Science vs. Ideology (was Re: foucault? relativist? ROTFL!)

Jim heartfield jim at heartfield.demon.co.uk
Mon Nov 1 11:59:16 PST 1999


In message <005a01bf23b9$0f9c80e0$6d802bd1 at c77125a>, Lisa & Ian Murray <seamus at accessone.com> writes
>Yoshie wrote: All truly scientific endeavors
>contain the kernel of truth beyond ideology
>
>What is it about reality, language and mind that "allows" this to be a
>possibility at all?

"All science would be superfluous if the outward appearance and the essence of things directly coincided", Capital, vol III, p 817 Lawrence and Wishart ed.

The differentiation between science and ideology is as old as Plato's simile of the cave. It is the difference between higher thought, that penetrates beneath the surface appearance of things to get to their essence. As such it takes as its starting point, as Marx implies, upon the proposition that appearance and essence do not coincide.

More recently this proposition has come under attack, on the grounds that there cannot be an essence (see Richard Rorty, Philosophy and the Mirror of Nature, the later Wittgenstein etc etc.).

To some extent the *anti-essentialist* critics are caricaturing the argument. They would say that it is conservative to argue that there could be a stable and fixed essence. Jindrich Zeleny's Logic of Marx demonstrates that one can still distinguish between appearance and essence without arguing an ahistorical essence.
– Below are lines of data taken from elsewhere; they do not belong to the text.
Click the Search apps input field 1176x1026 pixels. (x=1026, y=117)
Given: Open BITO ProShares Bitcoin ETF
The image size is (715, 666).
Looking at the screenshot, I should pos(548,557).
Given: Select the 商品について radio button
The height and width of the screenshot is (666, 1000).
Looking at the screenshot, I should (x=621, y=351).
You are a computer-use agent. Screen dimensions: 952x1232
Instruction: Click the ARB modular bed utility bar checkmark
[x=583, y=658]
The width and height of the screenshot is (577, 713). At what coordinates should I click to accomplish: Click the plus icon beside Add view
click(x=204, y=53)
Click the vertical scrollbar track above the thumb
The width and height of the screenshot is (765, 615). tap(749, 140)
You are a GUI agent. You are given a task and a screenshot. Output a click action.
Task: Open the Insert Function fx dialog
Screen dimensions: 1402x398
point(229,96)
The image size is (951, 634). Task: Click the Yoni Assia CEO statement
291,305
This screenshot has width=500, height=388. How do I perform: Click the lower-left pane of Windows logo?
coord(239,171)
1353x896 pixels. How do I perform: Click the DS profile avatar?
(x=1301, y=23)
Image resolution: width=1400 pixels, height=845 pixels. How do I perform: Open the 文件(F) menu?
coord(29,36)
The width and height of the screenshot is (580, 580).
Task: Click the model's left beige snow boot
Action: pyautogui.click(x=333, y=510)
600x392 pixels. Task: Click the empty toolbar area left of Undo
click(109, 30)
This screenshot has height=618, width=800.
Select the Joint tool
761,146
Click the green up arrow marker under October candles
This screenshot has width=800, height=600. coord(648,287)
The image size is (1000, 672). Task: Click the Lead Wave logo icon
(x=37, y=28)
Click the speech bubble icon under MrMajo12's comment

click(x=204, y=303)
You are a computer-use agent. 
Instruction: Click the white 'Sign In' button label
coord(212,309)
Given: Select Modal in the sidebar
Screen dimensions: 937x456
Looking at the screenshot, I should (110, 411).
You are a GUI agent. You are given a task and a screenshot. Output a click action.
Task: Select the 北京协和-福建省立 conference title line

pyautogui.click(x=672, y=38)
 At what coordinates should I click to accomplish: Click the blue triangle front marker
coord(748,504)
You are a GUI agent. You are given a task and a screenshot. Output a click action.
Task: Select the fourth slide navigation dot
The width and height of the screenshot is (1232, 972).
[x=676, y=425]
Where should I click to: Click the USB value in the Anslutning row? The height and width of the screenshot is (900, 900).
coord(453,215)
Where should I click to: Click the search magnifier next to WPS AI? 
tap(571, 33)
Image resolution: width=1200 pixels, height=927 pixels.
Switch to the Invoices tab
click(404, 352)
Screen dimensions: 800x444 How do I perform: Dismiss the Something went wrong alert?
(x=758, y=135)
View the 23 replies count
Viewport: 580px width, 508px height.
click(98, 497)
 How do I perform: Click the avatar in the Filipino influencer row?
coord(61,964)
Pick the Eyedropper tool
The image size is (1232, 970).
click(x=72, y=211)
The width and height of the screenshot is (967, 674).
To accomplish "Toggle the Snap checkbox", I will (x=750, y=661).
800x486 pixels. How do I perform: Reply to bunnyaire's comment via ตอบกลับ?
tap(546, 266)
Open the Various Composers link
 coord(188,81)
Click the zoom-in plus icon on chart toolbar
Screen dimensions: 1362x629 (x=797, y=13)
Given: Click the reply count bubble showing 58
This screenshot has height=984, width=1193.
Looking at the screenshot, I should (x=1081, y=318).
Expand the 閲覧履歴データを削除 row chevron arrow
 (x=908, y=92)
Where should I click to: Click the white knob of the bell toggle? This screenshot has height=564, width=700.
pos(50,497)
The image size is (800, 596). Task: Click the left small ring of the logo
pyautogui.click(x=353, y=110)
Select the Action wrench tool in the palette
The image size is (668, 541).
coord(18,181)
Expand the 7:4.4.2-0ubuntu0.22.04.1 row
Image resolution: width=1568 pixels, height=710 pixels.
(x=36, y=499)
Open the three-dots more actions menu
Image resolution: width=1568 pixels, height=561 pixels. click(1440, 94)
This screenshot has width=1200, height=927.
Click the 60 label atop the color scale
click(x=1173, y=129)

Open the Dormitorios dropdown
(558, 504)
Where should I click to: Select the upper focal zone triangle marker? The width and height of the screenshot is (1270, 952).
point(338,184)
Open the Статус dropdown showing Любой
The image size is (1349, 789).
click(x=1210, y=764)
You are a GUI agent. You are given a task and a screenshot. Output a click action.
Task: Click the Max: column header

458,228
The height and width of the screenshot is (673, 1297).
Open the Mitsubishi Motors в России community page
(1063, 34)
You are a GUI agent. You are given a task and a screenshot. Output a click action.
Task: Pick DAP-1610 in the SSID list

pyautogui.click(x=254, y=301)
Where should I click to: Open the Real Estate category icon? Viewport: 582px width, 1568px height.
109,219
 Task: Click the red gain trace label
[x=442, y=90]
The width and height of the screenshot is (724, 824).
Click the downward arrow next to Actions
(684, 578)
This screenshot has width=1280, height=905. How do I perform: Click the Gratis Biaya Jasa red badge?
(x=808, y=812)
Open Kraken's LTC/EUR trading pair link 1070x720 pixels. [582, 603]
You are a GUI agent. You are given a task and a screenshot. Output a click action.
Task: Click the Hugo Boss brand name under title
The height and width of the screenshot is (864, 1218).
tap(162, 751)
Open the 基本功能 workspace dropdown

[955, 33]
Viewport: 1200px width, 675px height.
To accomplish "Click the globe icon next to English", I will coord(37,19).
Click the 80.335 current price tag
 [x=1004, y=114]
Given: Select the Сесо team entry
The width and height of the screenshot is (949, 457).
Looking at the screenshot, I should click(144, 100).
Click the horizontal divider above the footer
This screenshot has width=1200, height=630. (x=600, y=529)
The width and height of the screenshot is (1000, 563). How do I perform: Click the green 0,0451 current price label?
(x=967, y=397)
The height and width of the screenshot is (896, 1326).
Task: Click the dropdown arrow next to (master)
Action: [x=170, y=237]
Other criticisms challenge particular findings of scientific thought to show that the passage from appearance to essence is suspect, and what was thought to be essential has proved to be a chimera. This is easily done. You can show that scientific racists deluded themselves in identifying genetically warranted distinctions within the human race. You can show that Newtonian Physicists arrived at a conclusion only to have it overthrown by Einstein. And so on and so on.

But none of these criticisms demonstrate that it is impossible to make the passage from appearance to essence. They only show that in specific instances we deluded ourselves that we had made it. Scientific method does not imply any given set of results. Indeed it suggests the opposite that all results are contingent, ie contingent upon proofs, that is upon objective verification. And because scientific theories are consistently overthrown, it might seem that they are each delusions. But it would be more appropriate to say that they are ever more refined approximations of the essence of the matter.

Even if the truth is never finally reached (in fact it is implied that it never could be finally reached) the passage towards the truth is a valid one. So the question, show me an absolute truth is a good one, because only metaphysical propositions are absolute. Scientific propositions are always relative (relative to the object of which they are theories) and subject to being overturned. But that does not mean that the approach towards the truth is invalid. On the contrary, it is the only basis upon which reason - science - could operate.